Apriori Sets And Sequences - Keith's MS Thesis
Apriori Sets And Sequences
About
Code
Performance Data Collection
·
Data Sets
Documents
Results
·
                                          
Printer Friendly Version
Temporal

Intro ] [ Beyond Intratransaction Association Analysis-Mining Multidimensional Intertransaction Association Rules.pdf ] [ Data Mining Introduction and Advanced Topics-Notes ] [ Detecting Complex Dependencies in Categorical Data-Notes ]

Up: References ]

Thoughts on:

	 "Data Mining, Introduction and Advanced Topics",
	 Chapter 7, Web Mining, pp. 195-219
	 Chapter 9, Temporal Mining, pp. 245-273
	 Margaret H. Dunham,
	 Southern Methodist University,
	 Pearson Education, Inc. 2003

There's no electronic copy available.

The term "time series" is defined as a set of attribute values over a
period of time. So a single attribute's value over time is represented
in a single time series. The author mentions that some common
interpretations include that the values are numeric and the times are
spaced evenly between each value in the series.

The author's general definition describes my time sequence attribute.

Data mining applications to time series mentioned includes predicting
future values of a time series, clustering or identifying alike time
series, classifying time series, and identifying patterns in a single
time series.

An important note is that these applications work with a single time
series or time series comparison. The goal is often concerned with a
single time series or type of series.

The term "sequence" is defined as an ordered list of itemsets. So each
itemset represents all the attributes present at a single position in
the sequence.

This representation was used in 

      "Mining Inter-Transaction Associations with Templates",
      Ling Feng, Hongjun Lu, Jeffery Xu Yu, Jiawei Han
      Hong Kong Polytechnic University, Hong Kong University of
      Science and Technology, Australian National University, Simon
      Fraser University, 
      CIKM 1999 

---------
Chapter 7
---------

AprioriAll is described. It is an Apriori like algorithm for finding
frequent sequences of items. First it finds frequent itemsets. Second it
relaces the original data set with the frequent itemsets. Third it
finds sequential patterns. 

A single sequence here is similar to an event in Apriori Sets and Sequences.

The term "episode" is introduced. An episode is a set of events that
occur within a specified window of time. The events are instantaneous
occurring at a single point in time. There is no notion of duration.



---------
Chapter 9
---------

An entire data set represented in the manner described above would
constitute a single instance in my data set. 

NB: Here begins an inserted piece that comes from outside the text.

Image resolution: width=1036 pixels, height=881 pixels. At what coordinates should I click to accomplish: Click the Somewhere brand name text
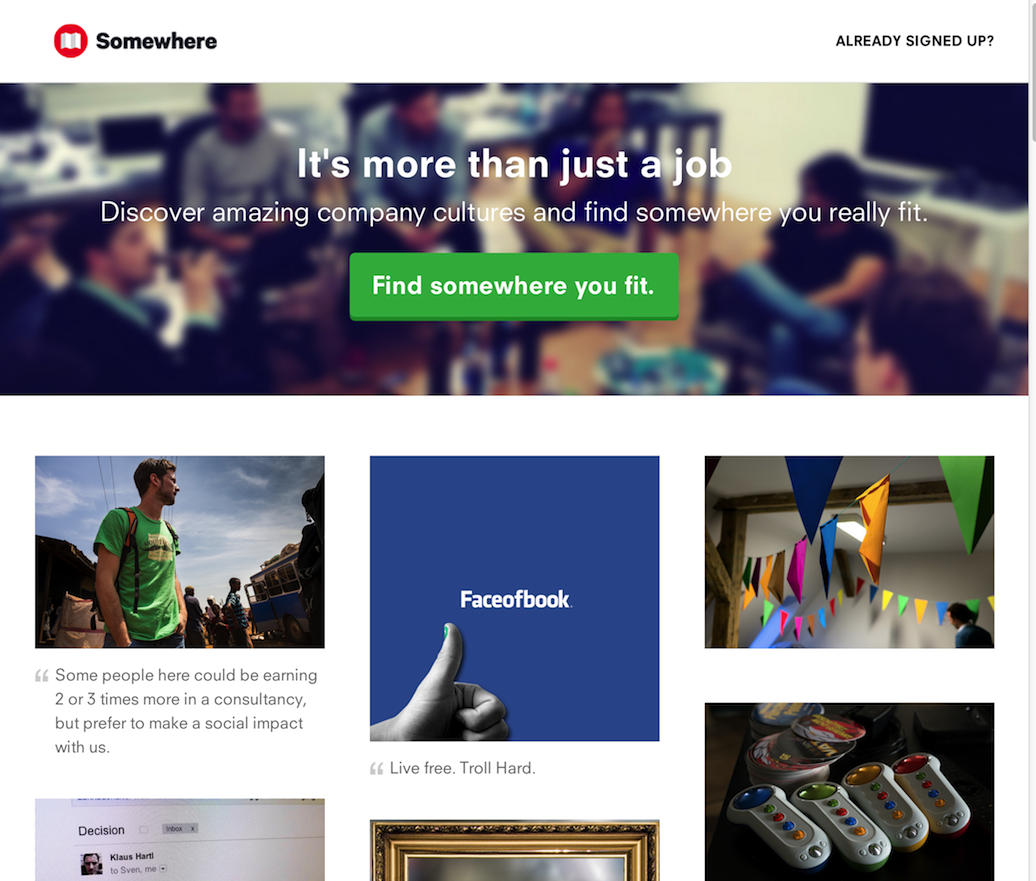pos(157,41)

Apriori Sets And Sequences can be used on both time series and
sequences as defined here. The transformation between them and my data
set representation is trivial.

The author briefly explains the notion of a frequent sequence. In a
data set where each instance is a transaction of items bought by a
particular customer at a specific time, the support of a sequence is
percentage of total customers contain the sequence.

This is the same as considering all the transactions of a single
customer as a single instance.

The idea of accounting for sequences that appear more than once
for a certain customer is not addressed. If a sequence S = ({a}, {b})
and we have an instance I that contains ({a, c, e}, {b, d}, {a}) then
even though the item a appears without a following b, instance I will
still be counted as wholly supporting sequence S.

Since association rules consisting of these sequences do not relate
the occurrence of items in time between the sequences, given sequence S
and T, S => T, says nothing about the respective order of either S or
T. Only the items contained in a single sequence have known order in
respect to the other items in that sequence.

AprioriAll and SPADE are described briefly. 

Generalizations mentioned include a maximum time between elements in a
sequence constraint, a sliding window, a minimum and maximum time between
elements, and a concept hierarchy for grouping items. 

All of these can easily be applied to Apriori Sets And Sequences.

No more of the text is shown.